In the method, a reaction between a halogenated silicon and aluminum has large negative free energy of reaction, and the reaction proceeds at the stoichiometric ratio in equilibrium theory. From the standpoint of kinetics and separation step, it is preferable excess amount of the halogenated silicon over aluminum is used in the reaction.

In the method, the reaction atmosphere is preferably halogenated silicon gas, or a mixture containing halogenated silicon gas and inert gas. From the standpoint of improving a reaction rate, it is preferable the reaction atmosphere is free from water and oxygen.

When the reaction atmosphere contains hydrogen chloride, a consumption rate of aluminum may be lower according to the amount of the hydrogen chloride. On the other hand, silicon is expected to be highly purified. If highly purification is needed, the necessary minimum amount of hydrogen chloride may be used.

In the method, the reaction time is preferably not shorter than 1 second and not longer than 48 hours, more preferably not shorter than 5 seconds and not longer than 48 hours, further preferably not shorter than 10 seconds and not longer than 48 hours, more further preferably not shorter than 10 seconds and not longer than 60 minutes and particularly preferably not shorter than 10 seconds and not longer than 10 minutes, depending on reaction mode. The reaction proceeds faster when the aluminum is finer. The preferable reaction time depends on the form of the aluminum. When the reaction time is too short, unreacted aluminum remains to constitute an impurity in silicon undesirably. When it is too long, it results in high manufacturing cost though there is no disadvantage in yield.

The silicon obtained by the method may have a small amount of aluminum according to the reaction conditions. If necessary, it is preferable that the silicon is ground, and washed with an acid to remove aluminum. The acid has preferably a small amount of metal impurities. Examples of the acid include hydrochloric acid, nitric acid, sulfuric acid.
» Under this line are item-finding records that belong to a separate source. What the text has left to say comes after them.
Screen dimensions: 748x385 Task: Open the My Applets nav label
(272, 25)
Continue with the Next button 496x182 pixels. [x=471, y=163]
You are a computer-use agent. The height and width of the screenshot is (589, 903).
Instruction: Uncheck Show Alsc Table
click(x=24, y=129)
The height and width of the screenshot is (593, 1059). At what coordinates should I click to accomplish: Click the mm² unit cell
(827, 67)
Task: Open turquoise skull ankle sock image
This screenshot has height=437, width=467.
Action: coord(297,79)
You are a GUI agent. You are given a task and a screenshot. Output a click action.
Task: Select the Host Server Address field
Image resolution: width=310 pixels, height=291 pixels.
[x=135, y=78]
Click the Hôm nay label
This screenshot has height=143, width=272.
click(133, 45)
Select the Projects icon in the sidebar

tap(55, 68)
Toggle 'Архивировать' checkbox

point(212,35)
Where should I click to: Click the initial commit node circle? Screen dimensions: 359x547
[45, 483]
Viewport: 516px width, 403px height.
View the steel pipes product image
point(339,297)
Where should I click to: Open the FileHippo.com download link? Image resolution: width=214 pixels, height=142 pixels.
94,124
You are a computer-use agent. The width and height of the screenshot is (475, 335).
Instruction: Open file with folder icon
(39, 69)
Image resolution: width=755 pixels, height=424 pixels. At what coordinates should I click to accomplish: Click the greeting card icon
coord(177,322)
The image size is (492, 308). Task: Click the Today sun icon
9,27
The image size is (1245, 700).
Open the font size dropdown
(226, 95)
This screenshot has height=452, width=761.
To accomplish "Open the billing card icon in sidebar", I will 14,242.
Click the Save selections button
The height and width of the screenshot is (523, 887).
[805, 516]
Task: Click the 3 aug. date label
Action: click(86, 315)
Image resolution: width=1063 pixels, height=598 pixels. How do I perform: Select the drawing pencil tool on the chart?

Embodiments of the present invention are illustrated in the above description. The embodiments are only exemplary, and the scope of the invention is not limited to these embodiments. The scope of the present invention is recited in Claims, and includes all variations within meanings and ranges equivalent to the descriptions of Claims.

EXAMPLES

The present invention will be illustrated by examples below, but the present invention is not limited to them.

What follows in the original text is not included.